> **To do**
What lines of the data hold the string "computer"? Copy them all.

> **Data shown**

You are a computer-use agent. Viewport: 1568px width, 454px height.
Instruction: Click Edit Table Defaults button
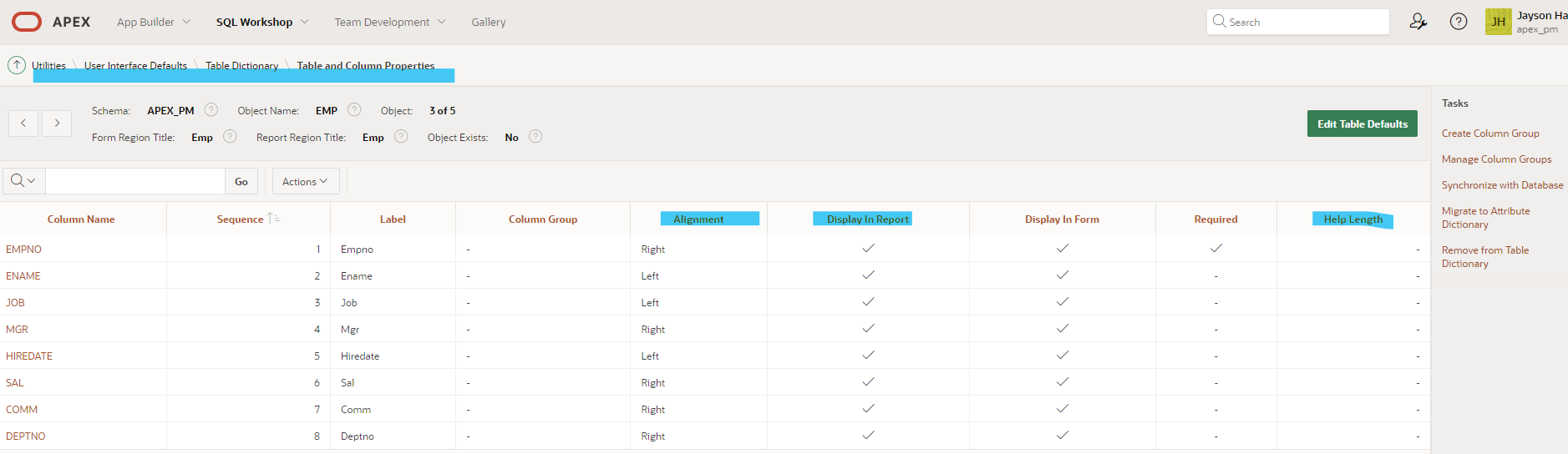[x=1362, y=124]
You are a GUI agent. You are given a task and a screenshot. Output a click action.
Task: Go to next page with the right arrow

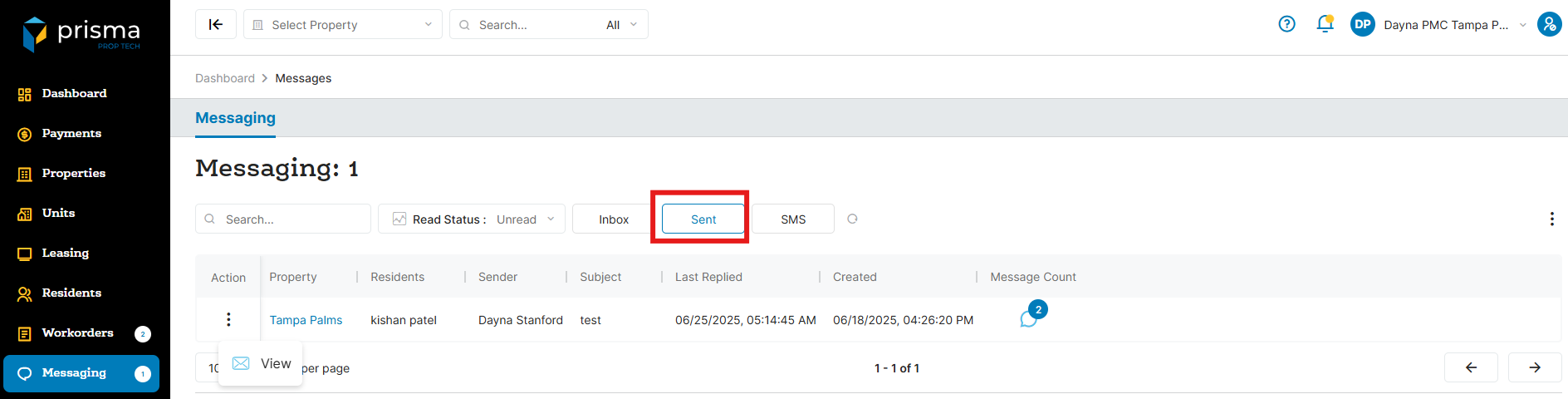click(1534, 367)
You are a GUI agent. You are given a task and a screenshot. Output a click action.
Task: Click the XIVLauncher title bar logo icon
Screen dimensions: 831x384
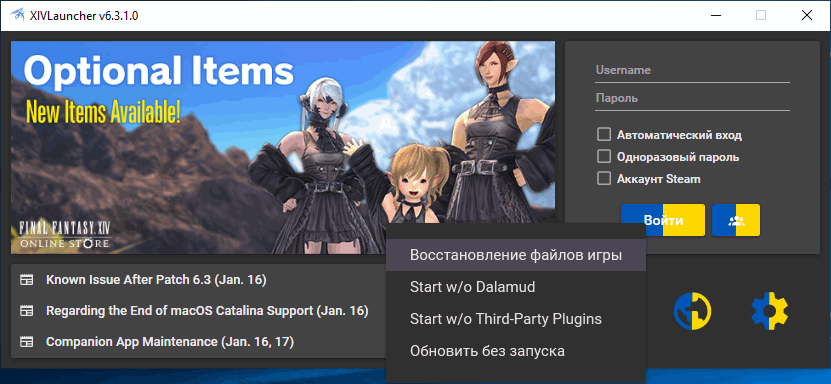[17, 15]
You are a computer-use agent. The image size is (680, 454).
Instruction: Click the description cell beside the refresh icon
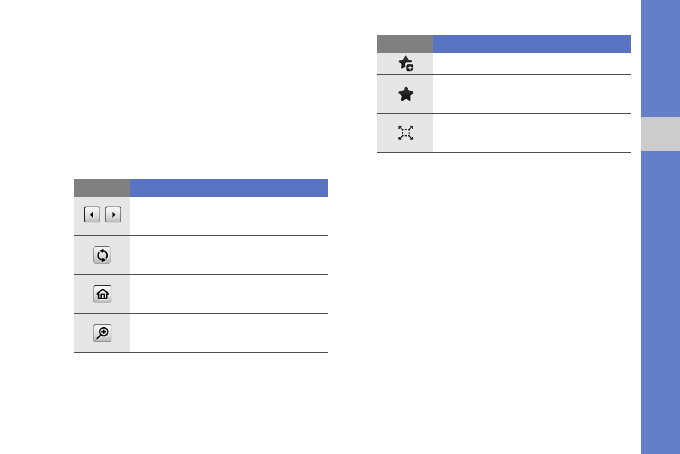[x=229, y=255]
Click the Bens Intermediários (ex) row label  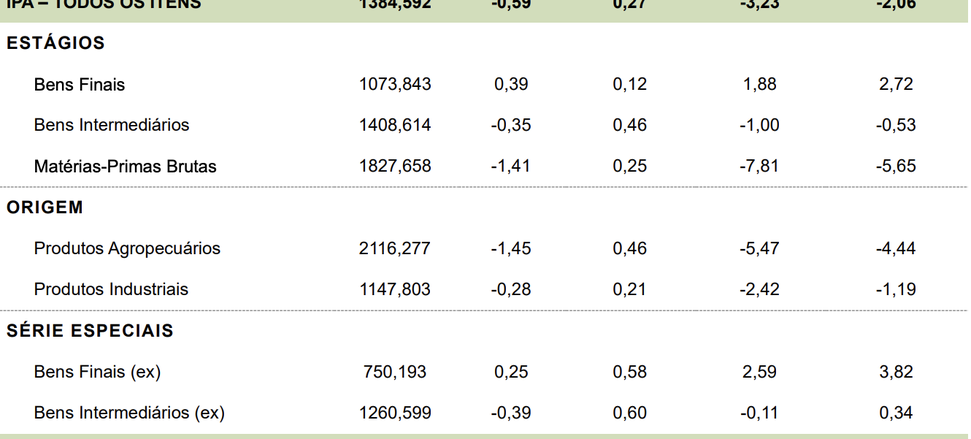(x=129, y=412)
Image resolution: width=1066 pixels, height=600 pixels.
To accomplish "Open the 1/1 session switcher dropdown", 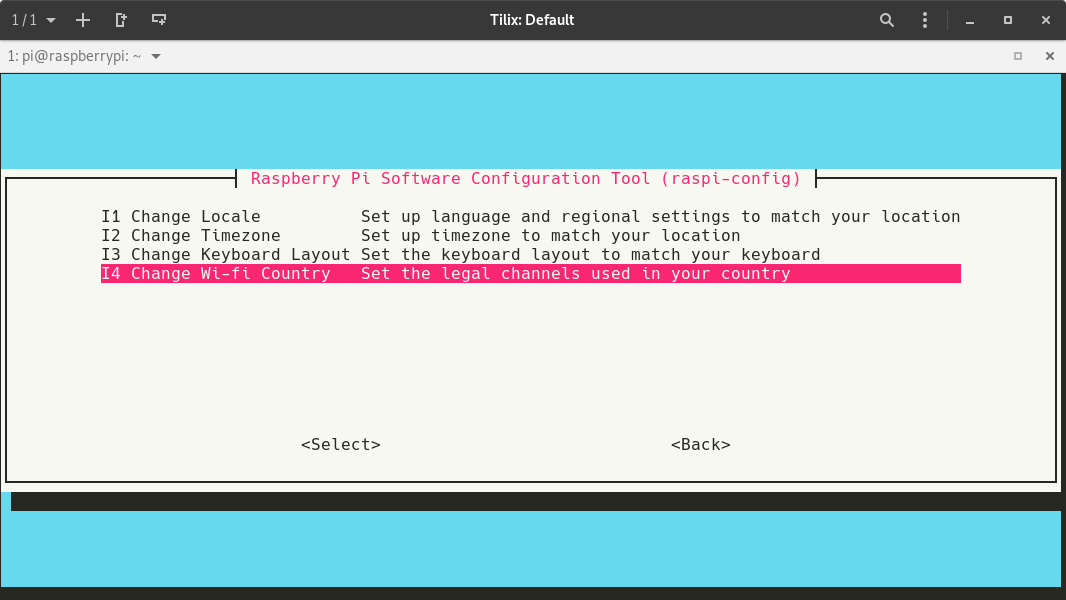I will (x=33, y=20).
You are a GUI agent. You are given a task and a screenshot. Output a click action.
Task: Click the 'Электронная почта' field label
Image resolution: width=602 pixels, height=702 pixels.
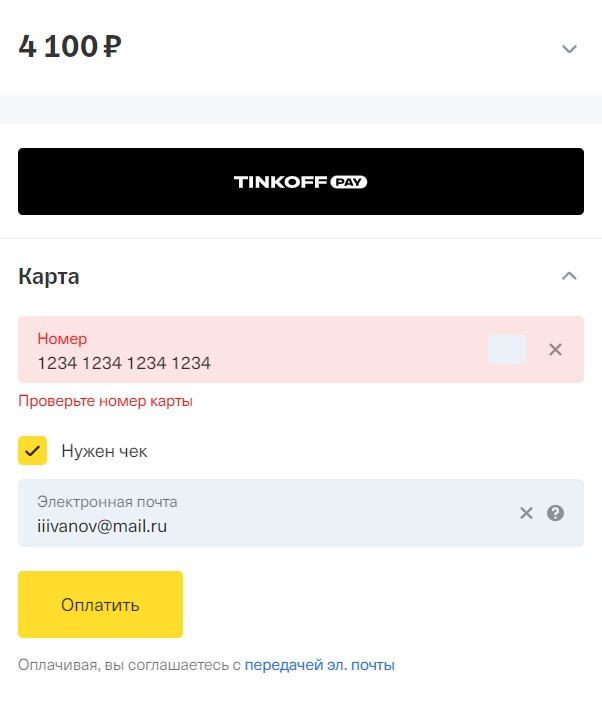[x=107, y=502]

> **Answer to this problem**
You are a computer-use agent. Viewport: 1568px width, 454px height.
You are a computer-use agent. The image size is (680, 454).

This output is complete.